Astonished that the prince had completed his task, the king then ordered him to clear a muddy pond and fill it with fish in a day. When the king's son tried, his hoe and shovel stuck in the mud and broke. Once again, the youngest daughter brought her father food and got him to sleep; then she conjured the Earth workers to clear the pond.

The king then ordered the prince to clear a mountain of briars and put a castle on it. The glass hatchet he was given broke on the first briars; the youngest daughter saved him again.

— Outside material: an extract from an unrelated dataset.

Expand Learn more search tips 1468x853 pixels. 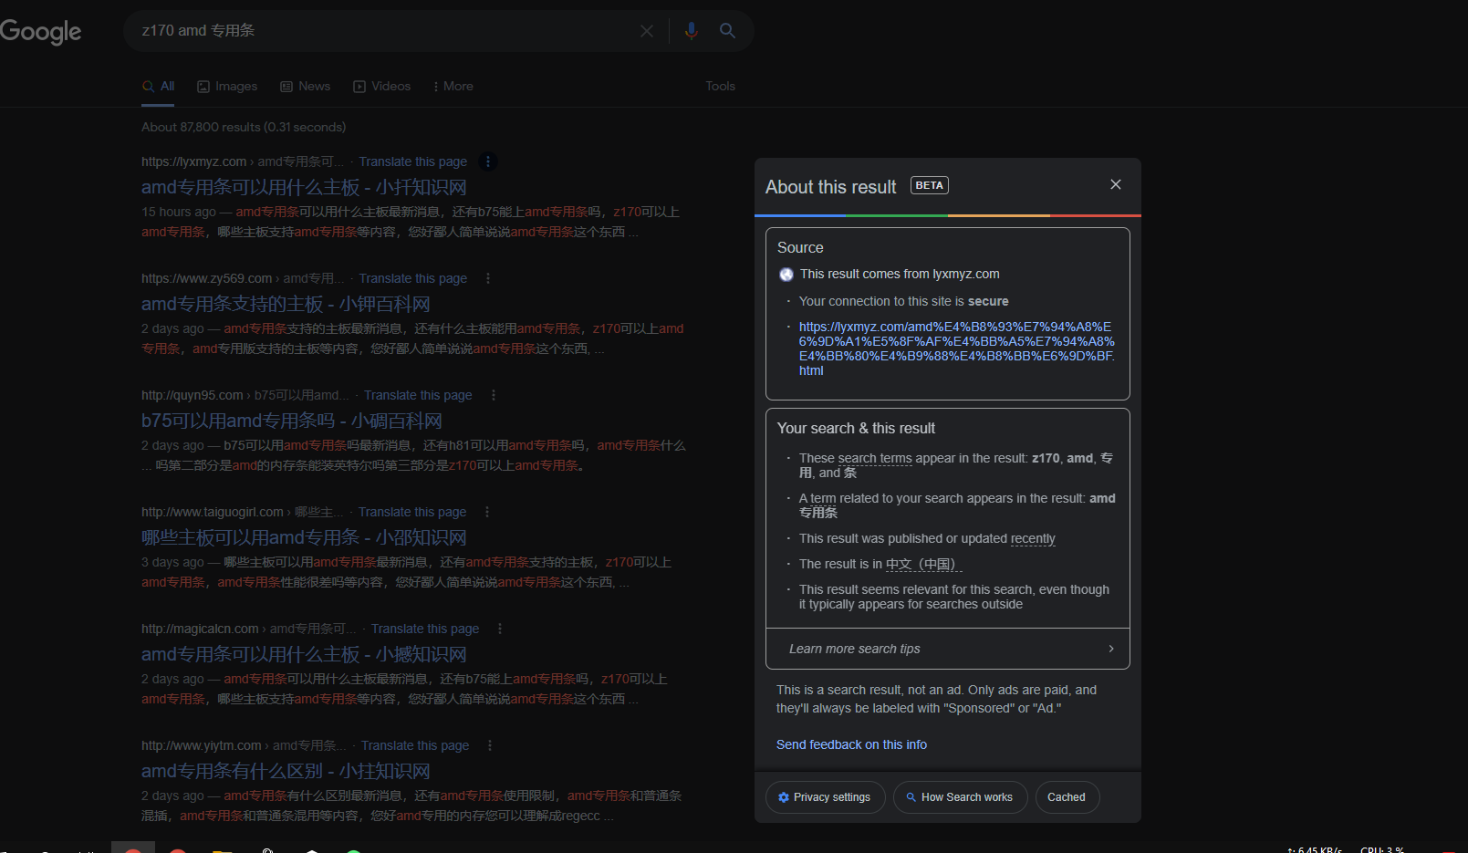pos(947,649)
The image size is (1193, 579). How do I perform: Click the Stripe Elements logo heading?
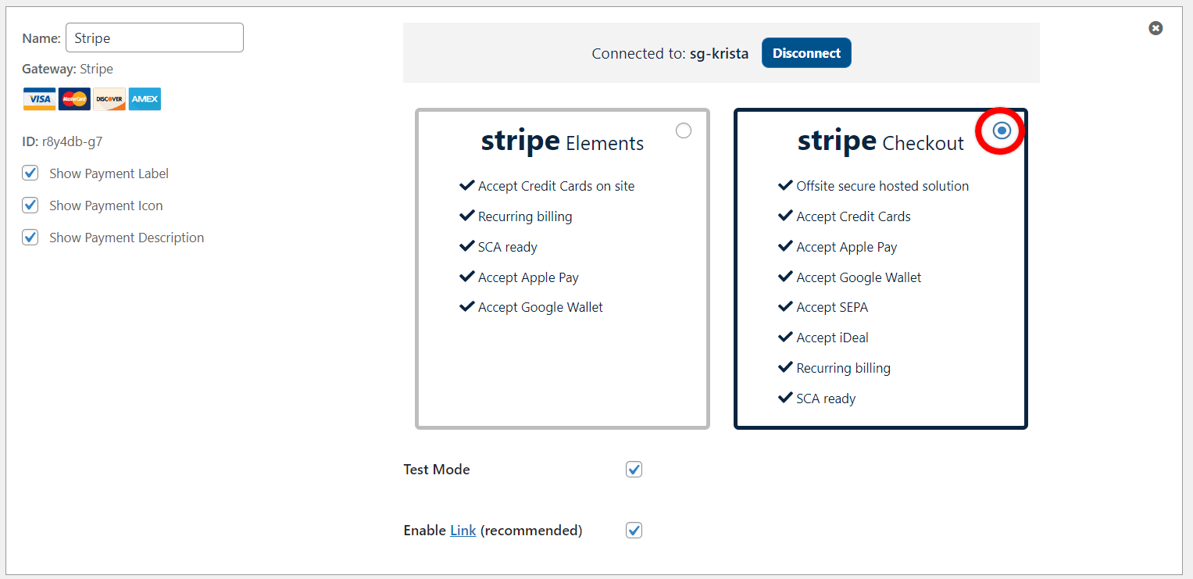tap(562, 141)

Finally, the king declared that the youngest daughter could not marry until her older sisters were married. Hearing this, the couple decided to run away at night. Once they were on their way, the king's daughter heard her father behind them. She turned herself into a rose, and the king's son into a briar. Believing he had lost them, the king returned home only to be told by his wife that the briar and the rose had been the children. The king chased after them again and this time the king's daughter turned herself into a priest, and the king's son into a church where she preached a sermon. The king listened to the sermon and went home where, once again, his wife told him that the priest and church were the children. Tired of her husband, the queen went after the children her self; the daughter realized the queen would know their true forms, but she changed herself into a duck and the king's son into a pond. The queen tried to drink the pool, but became ill and told her daughter she could come back. The daughter did, and the queen gave her three walnuts to aid her.

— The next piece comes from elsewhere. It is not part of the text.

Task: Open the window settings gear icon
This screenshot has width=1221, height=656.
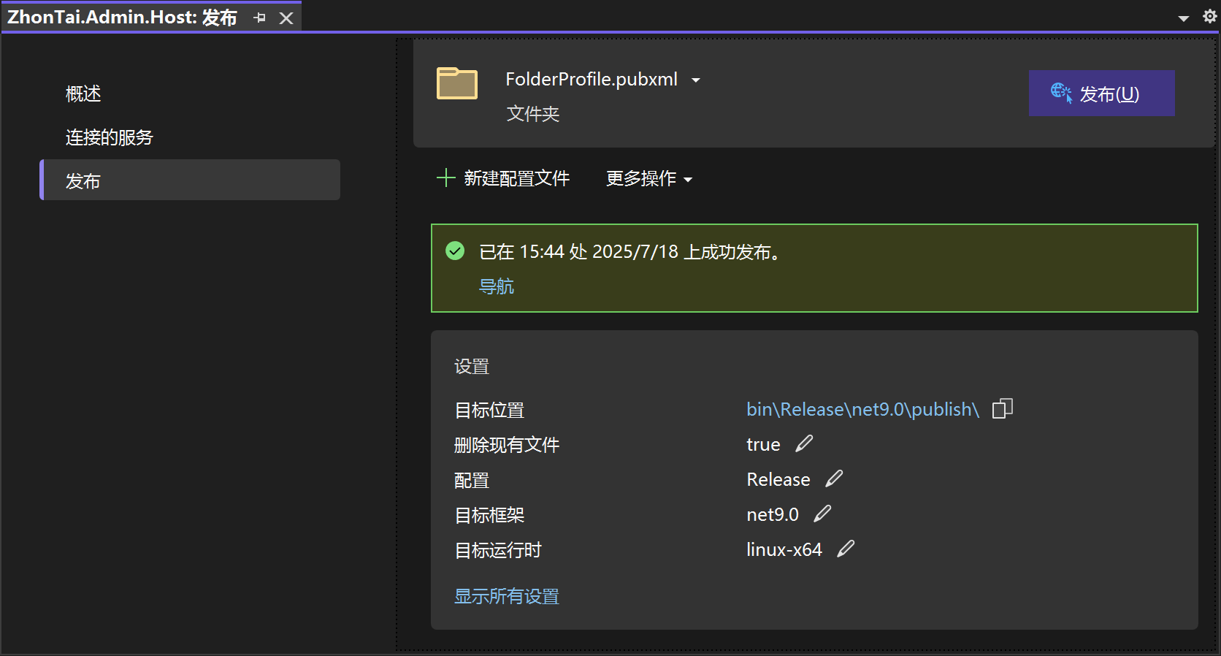Action: tap(1209, 17)
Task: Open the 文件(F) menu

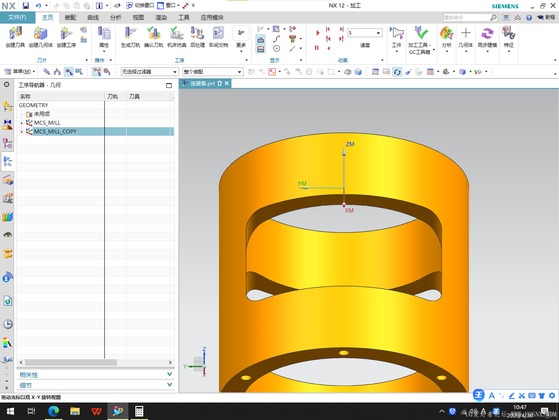Action: [x=17, y=18]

The king's son and the king's daughter went on. The king's son had her stay while he went to get her carriage to bring her back in due state, but his mother kissed him, and he forgot the king's daughter entirely. The king's daughter had to work for a miller.

One day, the queen sought a bride for her son. The king's daughter cracked one walnut and found a splendid dress in it. She wore it to the wedding. The bride declared she would not marry without a dress as fine. The king's daughter would not give it up unless she could spend a night outside the king's son's bedroom. The bride agreed but had the servants give the king's son a potion so he slept. She lamented all night long; the king's son did not hear, but the servants did. In the morning, the bride took the dress and went with the king's son to the church, but the king's daughter cracked the second walnut, and it held a more splendid dress, and the bride again refused to marry without one as fine. The king's daughter asked the same price, and the bride agreed and gave the same order, but the servant, who had heard, gave the king's son something to keep him awake. He heard her laments and was troubled by them. His mother had locked the door, but in the morning, he begged her pardon. The king's daughter cracked the third walnut and found still more splendid dress and wore it as her wedding gown, but the bride and the false mother were sent away.